For equity investors, both Brookfield Renewable and Brookfield Infrastructure offer an attractive combination of characteristics:

  • Growth: Double-digit annual FFO per share growth expectations provide appreciation potential significantly above inflation and GDP growth rates
  • Income: Current dividend yields around 4% offer meaningful current income in an environment where traditional fixed-income returns remain compressed
  • Visibility: Long-term power contracts and infrastructure commitments provide revenue certainty unusual for growth-oriented investments
  • Secular Tailwinds: AI infrastructure demand is likely to persist and accelerate regardless of economic cycles or near-term technological setbacks
  • Defensive Characteristics: Utility-like and infrastructure-like qualities provide downside protection compared to pure-play AI and technology stocks

This combination has historically appealed to both growth-oriented investors seeking exposure to transformative trends and income-focused investors seeking yields above money market levels. The risk profile differs substantially from investing in AI software companies, which face intense competition, margin pressures, and business model uncertainty.

Looking Forward

The next decade will likely see unprecedented capital deployment into AI infrastructure globally. Governments are beginning to recognize AI compute capacity as a strategic national security priority, potentially driving additional public investment and policy support. Companies are discovering that securing reliable power and computing capacity is more constraining than accessing AI algorithms themselves.

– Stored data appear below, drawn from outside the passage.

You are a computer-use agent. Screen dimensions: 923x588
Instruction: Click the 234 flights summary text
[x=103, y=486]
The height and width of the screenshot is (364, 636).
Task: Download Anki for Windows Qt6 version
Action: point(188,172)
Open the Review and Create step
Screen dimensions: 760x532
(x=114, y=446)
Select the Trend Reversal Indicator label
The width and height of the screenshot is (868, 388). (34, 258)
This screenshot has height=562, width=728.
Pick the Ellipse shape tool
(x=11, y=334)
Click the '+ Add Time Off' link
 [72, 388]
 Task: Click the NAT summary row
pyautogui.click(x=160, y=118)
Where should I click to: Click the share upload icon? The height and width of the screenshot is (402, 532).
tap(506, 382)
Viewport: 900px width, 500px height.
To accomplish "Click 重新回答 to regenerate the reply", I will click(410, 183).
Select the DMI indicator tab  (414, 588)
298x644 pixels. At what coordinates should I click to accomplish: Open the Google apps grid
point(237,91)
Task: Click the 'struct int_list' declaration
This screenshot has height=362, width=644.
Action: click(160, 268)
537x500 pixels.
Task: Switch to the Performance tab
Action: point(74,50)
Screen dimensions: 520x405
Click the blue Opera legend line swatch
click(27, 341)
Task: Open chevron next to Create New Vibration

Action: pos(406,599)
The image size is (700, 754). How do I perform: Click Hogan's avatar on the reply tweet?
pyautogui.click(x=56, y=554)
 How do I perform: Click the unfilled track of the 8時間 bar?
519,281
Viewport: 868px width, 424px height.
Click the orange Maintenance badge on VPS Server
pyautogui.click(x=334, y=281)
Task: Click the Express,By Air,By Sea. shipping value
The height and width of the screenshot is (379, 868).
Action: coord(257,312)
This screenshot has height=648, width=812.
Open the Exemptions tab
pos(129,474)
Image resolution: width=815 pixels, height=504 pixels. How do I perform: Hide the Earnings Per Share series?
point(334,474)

In this environment, Brookfield Renewable and Brookfield Infrastructure represent compelling opportunities to participate in the AI revolution without the volatility and valuation risks associated with AI software and hardware companies. With double-digit growth expectations, meaningful dividend yields, and exposure to one of the decade's most important structural trends, these companies deserve closer attention from investors building portfolios for the AI era.

As the saying goes, during gold rushes, the biggest fortunes often go to those selling picks and shovels. Brookfield is strategically positioning itself as the pick-and-shovel provider for the AI boom—and for patient investors, that positioning could prove exceptionally rewarding.